Topic URLhttp://board.okayplayer.com/okp.php?az=show_topic&forum=6&topic_id=229285&mesg_id=229436
229436, I say he was certainly raised that way.
Posted by Frank Longo, Thu Nov-09-06 04:28 PM
I think it can be proven historically that he was raised Catholic-- certainly the area in which he was raised was predominantly Catholic. However, England during the time when he was writing still had a cloud of anti-Catholicism (particularly in the aftermath of Bloody Mary and her raging lunacy), and although Elizabeth had brought religious conflict to a semblance of peace, you still couldn't just go out and be Catholic, straight up.

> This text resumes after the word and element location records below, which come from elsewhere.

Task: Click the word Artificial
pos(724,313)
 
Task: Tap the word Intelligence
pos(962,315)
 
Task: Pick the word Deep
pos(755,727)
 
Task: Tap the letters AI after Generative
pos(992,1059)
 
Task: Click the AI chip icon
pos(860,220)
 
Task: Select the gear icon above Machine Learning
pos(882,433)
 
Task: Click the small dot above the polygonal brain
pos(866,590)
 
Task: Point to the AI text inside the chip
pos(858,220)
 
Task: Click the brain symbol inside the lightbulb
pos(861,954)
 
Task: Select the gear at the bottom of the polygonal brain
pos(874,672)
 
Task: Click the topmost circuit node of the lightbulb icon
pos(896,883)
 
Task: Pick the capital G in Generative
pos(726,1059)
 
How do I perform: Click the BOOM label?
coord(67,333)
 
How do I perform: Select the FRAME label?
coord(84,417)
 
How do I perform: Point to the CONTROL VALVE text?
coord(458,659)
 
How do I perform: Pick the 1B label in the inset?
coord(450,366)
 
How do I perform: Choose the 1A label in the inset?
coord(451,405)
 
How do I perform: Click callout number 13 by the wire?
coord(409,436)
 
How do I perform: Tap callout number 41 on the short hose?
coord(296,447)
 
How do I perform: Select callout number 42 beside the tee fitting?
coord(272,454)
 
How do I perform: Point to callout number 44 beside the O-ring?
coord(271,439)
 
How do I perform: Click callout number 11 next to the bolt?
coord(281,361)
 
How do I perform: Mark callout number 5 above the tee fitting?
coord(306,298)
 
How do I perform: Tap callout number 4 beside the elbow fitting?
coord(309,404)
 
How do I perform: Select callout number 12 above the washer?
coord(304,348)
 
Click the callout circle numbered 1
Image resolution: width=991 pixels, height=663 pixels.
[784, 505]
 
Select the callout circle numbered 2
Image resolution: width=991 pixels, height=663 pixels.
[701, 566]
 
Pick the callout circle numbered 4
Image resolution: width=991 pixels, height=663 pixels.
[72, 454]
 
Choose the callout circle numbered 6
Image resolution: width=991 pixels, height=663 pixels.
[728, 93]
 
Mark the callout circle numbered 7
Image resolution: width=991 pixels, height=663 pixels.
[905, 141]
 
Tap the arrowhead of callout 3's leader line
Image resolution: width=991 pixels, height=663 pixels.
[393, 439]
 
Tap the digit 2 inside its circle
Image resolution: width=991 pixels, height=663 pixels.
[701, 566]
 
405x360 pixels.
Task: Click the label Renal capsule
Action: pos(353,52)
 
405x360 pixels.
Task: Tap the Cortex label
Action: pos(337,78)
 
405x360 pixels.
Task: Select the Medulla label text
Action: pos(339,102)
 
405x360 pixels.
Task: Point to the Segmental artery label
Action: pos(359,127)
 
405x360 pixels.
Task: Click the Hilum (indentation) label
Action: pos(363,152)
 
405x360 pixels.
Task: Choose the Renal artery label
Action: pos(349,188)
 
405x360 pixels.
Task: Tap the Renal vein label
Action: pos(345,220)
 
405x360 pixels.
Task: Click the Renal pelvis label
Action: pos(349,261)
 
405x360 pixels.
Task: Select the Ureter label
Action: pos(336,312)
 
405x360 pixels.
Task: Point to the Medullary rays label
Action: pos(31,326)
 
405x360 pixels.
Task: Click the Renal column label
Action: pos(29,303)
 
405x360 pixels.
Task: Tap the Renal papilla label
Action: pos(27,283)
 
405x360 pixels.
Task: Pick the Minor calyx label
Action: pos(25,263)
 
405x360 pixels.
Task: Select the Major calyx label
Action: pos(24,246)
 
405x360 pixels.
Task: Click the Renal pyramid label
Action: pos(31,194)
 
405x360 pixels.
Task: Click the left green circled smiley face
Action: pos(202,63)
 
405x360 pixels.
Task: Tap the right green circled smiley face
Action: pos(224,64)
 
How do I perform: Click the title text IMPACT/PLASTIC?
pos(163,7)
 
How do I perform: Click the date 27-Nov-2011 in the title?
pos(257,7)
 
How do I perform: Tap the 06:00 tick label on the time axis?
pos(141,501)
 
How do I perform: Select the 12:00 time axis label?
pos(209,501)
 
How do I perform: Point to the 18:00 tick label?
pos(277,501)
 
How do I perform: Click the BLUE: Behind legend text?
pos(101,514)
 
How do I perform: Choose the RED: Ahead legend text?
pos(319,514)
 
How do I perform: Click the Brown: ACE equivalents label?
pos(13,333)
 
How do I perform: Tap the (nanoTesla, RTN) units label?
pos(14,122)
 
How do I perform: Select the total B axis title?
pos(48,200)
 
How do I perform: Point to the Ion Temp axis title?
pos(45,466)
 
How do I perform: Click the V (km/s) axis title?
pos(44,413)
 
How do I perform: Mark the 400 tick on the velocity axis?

Since we know he was raised that way, I think it's safe to say it heavily influences his work, particularly Hamlet, Richard II, and The Tempest. And since his Catholic background influences him all the way up to his final play, I think it's safe to say he kept the ideals of Catholicism close to his heart, even if he wasn't a truly devout Catholic and he incorporated elements in his plays that might dwell outside of the realm of Catholic belief.

However, in terms of King Lear, I'd say that it's less Calvinism and more heavily influenced by the passing of Elizabeth. Shakespeare was almost certainly acquainted with Elizabeth, and I would say felt a certain fondness for her-- she was after all his most famous fan, and she was the queen during Shakespeare's entire life up to that point. There is a notable shift in Shakespeare's stylistic choices, and it's around this time that he wrote the great tragedies. He shows a certain contempt for royalty for a period while Elizabeth was dying and after her death when James took the throne. I'd say especially in King Lear, this helplessness that can certainly be interpreted as a type of Calvinism is a result of the changing of the throne and the general uncertainty in the air if England could be run as smoothly as it did under Elizabeth (note that three of the four great tragedies deal heavily with succession of kingship and the problems that come with it).

Long story short...yes, I think he was Catholic. LOL. But I doubt he was a strict Catholic, or even a Catholic who intentionally tried to put his religious beliefs into his plays, since he probably would have known better regarding the country's feelings towards Catholics at the time.